> _Provided records_:
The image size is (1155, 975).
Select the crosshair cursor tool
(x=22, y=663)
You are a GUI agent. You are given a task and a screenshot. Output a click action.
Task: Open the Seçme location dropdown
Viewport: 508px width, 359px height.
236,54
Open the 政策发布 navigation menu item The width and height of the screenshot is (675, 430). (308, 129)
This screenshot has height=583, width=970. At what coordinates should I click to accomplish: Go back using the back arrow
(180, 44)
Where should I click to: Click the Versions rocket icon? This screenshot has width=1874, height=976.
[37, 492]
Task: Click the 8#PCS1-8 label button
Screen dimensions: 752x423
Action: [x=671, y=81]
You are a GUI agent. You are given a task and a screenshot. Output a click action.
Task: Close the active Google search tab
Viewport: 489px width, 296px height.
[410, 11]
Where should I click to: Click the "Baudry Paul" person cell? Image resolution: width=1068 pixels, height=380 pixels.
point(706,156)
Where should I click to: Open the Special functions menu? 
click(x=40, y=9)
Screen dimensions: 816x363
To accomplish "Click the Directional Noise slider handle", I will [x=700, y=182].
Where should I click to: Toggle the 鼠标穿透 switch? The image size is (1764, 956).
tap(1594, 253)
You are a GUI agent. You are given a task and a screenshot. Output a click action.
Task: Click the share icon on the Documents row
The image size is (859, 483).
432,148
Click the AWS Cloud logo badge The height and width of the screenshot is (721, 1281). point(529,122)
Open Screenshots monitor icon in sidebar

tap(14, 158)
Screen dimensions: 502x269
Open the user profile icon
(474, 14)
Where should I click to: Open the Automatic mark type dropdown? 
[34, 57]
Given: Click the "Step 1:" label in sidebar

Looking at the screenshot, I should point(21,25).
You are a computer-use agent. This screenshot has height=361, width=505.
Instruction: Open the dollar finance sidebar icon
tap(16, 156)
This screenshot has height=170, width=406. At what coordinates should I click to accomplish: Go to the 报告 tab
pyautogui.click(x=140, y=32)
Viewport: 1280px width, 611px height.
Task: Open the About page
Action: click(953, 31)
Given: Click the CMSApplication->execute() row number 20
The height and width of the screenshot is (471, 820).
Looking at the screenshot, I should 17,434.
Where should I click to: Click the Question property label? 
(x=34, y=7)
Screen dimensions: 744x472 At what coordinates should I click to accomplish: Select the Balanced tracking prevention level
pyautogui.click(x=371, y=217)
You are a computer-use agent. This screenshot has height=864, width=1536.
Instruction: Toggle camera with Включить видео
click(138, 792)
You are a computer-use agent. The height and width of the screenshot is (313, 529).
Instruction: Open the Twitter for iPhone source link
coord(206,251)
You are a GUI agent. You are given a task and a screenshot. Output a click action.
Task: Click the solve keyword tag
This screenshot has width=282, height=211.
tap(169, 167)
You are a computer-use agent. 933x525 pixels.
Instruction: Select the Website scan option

> _To do_: Please extract the entries above between the lines holding "Screen dimensions: 502x269" and "Looking at the screenshot, I should point(21,25).", inclusive, and repeat them line for line.

> _Final result_:
Screen dimensions: 502x269
Open the user profile icon
(474, 14)
Where should I click to: Open the Automatic mark type dropdown? 
[34, 57]
Given: Click the "Step 1:" label in sidebar

Looking at the screenshot, I should point(21,25).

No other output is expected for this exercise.